Question

The mean preparation fee H&R Block charged retail customers in 2012 was $183 (The Wall Street Journal, March 7, 2012). Use this price as the population mean and assume the population standard deviation of preparation fees is $50. Use z-table here (link below). Round to four decimal places.
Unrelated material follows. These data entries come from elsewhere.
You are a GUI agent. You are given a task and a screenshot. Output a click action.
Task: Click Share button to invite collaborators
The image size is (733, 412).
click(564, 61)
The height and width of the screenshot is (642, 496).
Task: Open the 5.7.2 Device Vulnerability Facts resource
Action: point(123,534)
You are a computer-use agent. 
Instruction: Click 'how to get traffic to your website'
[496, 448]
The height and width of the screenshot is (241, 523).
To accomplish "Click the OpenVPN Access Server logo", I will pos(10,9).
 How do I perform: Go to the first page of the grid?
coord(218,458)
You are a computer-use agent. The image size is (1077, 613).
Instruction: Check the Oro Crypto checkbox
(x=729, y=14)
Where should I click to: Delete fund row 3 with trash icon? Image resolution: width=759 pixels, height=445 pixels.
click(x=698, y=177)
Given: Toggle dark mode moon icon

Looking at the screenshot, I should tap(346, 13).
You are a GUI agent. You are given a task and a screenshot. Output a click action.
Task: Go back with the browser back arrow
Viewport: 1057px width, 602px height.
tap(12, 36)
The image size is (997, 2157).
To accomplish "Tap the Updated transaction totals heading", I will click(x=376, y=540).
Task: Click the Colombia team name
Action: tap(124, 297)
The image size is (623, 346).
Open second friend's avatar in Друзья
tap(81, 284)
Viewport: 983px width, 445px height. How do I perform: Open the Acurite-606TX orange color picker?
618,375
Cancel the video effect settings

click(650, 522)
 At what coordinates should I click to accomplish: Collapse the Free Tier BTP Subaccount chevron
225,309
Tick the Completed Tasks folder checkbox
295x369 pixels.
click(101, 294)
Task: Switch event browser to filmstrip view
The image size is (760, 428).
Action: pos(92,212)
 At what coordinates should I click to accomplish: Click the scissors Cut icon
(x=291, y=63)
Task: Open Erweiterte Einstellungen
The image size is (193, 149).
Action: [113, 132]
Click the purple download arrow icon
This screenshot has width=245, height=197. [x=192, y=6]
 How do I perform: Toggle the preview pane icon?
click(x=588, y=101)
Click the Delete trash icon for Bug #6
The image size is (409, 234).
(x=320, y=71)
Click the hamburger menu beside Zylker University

a. What is the probability that the mean price for a sample of 30 H&R Block retail customers is within $8 of the population mean?
b. What is the probability that the mean price for a sample of 50 H&R Block retail customers is within $8 of the population mean?
c. What is the probability that the mean price for a sample of 100 H&R Block retail customers is within $8 of the population mean?
d. Which, if any, of the sample sizes in parts (a), (b), and (c) would you recommend to have at least a 0.95 probability that the sample mean is within $8 of the population mean?

Answer 1

a)0.6192

b)0.7422

c)0.8904

d)at least 151 sample is needed for 95% probability that sample mean falls within 8$ of the population mean.

Explanation:

Let z(p) be the z-statistic of the probability that the mean price for a sample is within the margin of error. Then

z(p)=
`(ME*√(N))/(s )` where

• Me is the margin of error from the mean

• s is the standard deviation of the population

• N is the sample size

a.

z(p)=
`(8*√(30))/(50 )` ≈ 0.8764

by looking z-table corresponding p value is 1-0.3808=0.6192

b.

z(p)=
`(8*√(50))/(50 )` ≈ 1.1314

by looking z-table corresponding p value is 1-0.2578=0.7422

c.

z(p)=
`(8*√(100))/(50 )` ≈ 1.6

by looking z-table corresponding p value is 1-0.1096=0.8904

d.

Minimum required sample size for 0.95 probability is

N≥
`((z*s)/(ME) )^2` where

• N is the sample size

• z is the corresponding z-score in 95% probability (1.96)

• s is the standard deviation (50)

• ME is the margin of error (8)

then N≥
`((1.96*50)/(8) )^2` ≈150.6

Thus at least 151 sample is needed for 95% probability that sample mean falls within 8$ of the population mean.